4. The FPGA implementation method for sparse fractional Fourier transform according to claim 3, characterized in that, The implementation process of step 4 is as follows: Step 4.1: In the first loop, the calculation result passed from Step 3 is used... The high-value frequency points selected in the process are restored to their original frequency points and stored in the frequency point register group of the candidate frequency point selection module; Step 4.2: In the second round of the loop, the large frequency points passed from Step 3 are restored to the original frequency points and stored in the circular shift register group of the candidate frequency point screening module. Then, the frequency point register group is compared with the original frequency points stored in the circular shift register group. If there are the same frequency points in the frequency point register group and the circular shift register group, the frequency point at the corresponding storage position in the circular shift register group is cleared and the highest bit of the corresponding storage position in the frequency point register group is pulled high. Step 4.3: In the third loop, the original frequency points stored in the frequency point register group and the circular shift register group are mapped to the FFT / IFFT calculation results of step 3 of this loop. The corresponding amplitude is compared with the threshold passed from step 3 of the third loop. The original frequency points with amplitudes less than the threshold and with the highest bit low are eliminated. The filtered frequency points and the corresponding amplitudes generated in each loop are passed to the result calculation module for sorting and estimation.

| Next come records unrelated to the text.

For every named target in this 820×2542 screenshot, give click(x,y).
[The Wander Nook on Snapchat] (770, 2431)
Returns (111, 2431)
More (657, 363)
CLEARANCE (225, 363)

5. The FPGA implementation method for sparse fractional Fourier transform according to claim 4, characterized in that, The sorting in step 5 is specifically as follows: Step 5.1: Sort the real and imaginary parts of each frequency point separately, and select the median as the final amplitude of the frequency point; Step 5.2: Sort all candidate frequency points with determined amplitudes according to their amplitude values, and select the K largest amplitude points as the final high-value frequency points; Step 5.3: Based on the final high-frequency point selected, the chirp2 signal generated by the Cordic-IP core is multiplied with it to obtain the final calculation result.

6. A sparse fractional Fourier transform FPGA implementation system, characterized in that, The system is used in any one of the sparse fractional Fourier transform FPGA implementation methods according to claims 1-5, wherein the system is implemented by an FPGA, and the FPGA includes a Cordic-IP core, a data preprocessing module, an asynchronous FIFO, a DDR3 control module, RAM, an amplitude register group, and a candidate frequency point screening module.